Naturalmente si tratta solo di due episodi risalenti all’inizio della sua carriera universitaria, ma crediamo che possano già definire i tratti di un giovane tenace e ricco di risorse. Oggi non è quasi possibile comprendere fino in fondo quale dovesse essere l’atmosfera nelle università in quegli anni, in particolare per gli studenti ebrei. Le penalizzazioni che li colpirono in quel periodo ebbero un impatto determinante sullo loro vita quotidiana, riguardavano ogni ambito ed erano rafforzate anche dal costante forte antisemitismo manifestato dai compagni “ariani”, fomentati dal GUF e dal giornale universitario Il Bo. Partendo dagli esami, che gli studenti ebrei potevano sostenere solo per ultimi, fino ad arrivare all’esame di laurea, con il diploma che per legge doveva riportare la dicitura “di razza ebraica”, tutta la carriera accademica e l’esperienza nell’università di Padova venivano irrimediabilmente segnate da un’ostilità continua e capillare.

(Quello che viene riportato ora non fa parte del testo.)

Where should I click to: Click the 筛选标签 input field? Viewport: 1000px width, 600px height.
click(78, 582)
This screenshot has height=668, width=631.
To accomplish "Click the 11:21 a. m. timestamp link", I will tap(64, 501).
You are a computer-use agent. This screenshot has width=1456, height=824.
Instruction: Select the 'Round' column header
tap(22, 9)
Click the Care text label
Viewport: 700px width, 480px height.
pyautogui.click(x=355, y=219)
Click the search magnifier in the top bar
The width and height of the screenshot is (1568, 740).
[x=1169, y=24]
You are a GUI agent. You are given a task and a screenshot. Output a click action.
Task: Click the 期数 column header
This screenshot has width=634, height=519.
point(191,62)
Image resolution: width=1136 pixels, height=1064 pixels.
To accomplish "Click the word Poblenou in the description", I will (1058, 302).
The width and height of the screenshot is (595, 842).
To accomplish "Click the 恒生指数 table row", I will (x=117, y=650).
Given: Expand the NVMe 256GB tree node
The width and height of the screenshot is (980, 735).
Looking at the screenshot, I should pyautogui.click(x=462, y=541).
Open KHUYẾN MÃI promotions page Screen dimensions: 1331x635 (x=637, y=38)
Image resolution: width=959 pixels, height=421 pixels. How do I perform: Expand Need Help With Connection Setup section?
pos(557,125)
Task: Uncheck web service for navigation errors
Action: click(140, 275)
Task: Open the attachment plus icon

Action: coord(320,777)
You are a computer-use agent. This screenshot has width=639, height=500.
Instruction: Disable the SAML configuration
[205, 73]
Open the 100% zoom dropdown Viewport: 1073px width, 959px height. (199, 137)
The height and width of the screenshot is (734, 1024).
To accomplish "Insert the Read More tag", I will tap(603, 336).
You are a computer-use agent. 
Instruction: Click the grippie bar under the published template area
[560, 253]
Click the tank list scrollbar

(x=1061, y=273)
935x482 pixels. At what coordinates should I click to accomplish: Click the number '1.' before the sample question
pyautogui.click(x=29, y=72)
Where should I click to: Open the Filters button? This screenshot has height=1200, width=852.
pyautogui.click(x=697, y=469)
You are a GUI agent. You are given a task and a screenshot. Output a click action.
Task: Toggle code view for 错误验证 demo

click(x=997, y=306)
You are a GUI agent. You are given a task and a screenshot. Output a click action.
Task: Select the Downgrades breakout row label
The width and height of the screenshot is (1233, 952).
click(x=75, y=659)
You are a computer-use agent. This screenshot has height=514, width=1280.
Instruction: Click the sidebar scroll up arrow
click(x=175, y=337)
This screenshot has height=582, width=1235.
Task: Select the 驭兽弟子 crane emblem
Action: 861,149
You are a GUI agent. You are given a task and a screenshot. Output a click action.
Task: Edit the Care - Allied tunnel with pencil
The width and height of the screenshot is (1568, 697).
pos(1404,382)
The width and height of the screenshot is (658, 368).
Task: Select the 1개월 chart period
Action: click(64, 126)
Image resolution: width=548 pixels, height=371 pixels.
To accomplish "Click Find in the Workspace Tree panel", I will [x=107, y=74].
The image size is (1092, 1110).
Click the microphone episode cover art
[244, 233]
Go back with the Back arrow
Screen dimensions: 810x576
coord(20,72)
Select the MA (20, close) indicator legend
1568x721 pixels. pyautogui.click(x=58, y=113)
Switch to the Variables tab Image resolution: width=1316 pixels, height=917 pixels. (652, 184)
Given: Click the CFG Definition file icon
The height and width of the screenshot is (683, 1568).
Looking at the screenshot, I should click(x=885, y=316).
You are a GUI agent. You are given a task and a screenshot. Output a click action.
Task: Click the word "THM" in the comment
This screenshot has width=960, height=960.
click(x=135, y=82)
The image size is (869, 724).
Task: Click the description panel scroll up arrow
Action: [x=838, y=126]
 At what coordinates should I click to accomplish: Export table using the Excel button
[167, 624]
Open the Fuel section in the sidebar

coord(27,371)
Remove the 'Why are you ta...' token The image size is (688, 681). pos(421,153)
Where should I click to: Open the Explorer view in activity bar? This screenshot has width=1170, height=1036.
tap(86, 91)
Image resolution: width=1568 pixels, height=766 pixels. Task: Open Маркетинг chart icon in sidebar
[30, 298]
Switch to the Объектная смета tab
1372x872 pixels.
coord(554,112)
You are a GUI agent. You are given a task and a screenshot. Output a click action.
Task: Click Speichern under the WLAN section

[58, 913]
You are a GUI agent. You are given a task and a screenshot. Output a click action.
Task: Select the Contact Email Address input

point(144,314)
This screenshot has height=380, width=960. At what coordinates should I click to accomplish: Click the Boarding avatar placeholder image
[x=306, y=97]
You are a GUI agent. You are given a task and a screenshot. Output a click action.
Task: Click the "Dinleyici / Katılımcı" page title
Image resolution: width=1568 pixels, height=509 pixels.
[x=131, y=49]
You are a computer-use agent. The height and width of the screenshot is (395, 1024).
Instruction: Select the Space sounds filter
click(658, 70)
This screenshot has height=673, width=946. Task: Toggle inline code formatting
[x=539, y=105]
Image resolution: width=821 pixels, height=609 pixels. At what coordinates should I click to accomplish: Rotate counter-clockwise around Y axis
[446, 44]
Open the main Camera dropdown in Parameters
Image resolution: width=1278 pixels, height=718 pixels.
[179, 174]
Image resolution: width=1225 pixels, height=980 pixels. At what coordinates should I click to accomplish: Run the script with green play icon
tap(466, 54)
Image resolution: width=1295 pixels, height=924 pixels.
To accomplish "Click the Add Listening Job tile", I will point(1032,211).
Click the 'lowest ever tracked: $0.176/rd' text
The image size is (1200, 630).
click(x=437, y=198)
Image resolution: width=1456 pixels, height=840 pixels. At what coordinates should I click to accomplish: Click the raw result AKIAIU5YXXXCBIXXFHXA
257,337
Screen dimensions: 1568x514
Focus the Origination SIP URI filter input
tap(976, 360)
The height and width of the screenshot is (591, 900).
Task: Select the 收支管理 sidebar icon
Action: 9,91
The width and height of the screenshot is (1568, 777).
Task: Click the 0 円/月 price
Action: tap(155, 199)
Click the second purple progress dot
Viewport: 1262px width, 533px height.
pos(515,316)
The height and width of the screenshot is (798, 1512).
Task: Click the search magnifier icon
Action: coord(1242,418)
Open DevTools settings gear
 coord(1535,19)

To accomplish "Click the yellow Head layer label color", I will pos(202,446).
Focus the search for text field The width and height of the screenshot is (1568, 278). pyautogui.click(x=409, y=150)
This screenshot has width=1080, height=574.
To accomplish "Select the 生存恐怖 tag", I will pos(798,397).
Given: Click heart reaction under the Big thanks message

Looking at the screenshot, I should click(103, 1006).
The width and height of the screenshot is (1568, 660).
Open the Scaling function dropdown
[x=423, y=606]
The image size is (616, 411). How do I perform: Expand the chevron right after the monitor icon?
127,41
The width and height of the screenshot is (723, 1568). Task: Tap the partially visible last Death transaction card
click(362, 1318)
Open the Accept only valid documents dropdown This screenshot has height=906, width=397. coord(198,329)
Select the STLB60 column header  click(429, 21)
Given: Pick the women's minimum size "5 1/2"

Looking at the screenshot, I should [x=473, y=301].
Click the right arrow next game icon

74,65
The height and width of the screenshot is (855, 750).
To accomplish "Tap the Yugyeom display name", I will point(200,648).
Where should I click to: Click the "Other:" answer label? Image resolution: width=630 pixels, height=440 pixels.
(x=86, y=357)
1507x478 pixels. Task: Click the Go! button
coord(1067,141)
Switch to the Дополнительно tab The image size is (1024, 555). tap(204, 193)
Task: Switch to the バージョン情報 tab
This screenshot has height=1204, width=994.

Proprio per questo è eccezionale e degno di ammirazione che l’ingegner Giorgio Arany sia riuscito a portare a termine i suoi studi nei tempi giusti e con un ottimo 85/100, che quasi certamente non rende giustizia alla sua preparazione e alla sua intelligenza. Un giovane che, per amore per lo studio e per ambizione verso il suo futuro, si trovò a combattere quasi completamente da solo contro un sistema che lo voleva schiacciare, ma che non sarebbe riuscito a cancellarne la memoria. La stessa che oggi vediamo riemergere quasi intatta dagli archivi.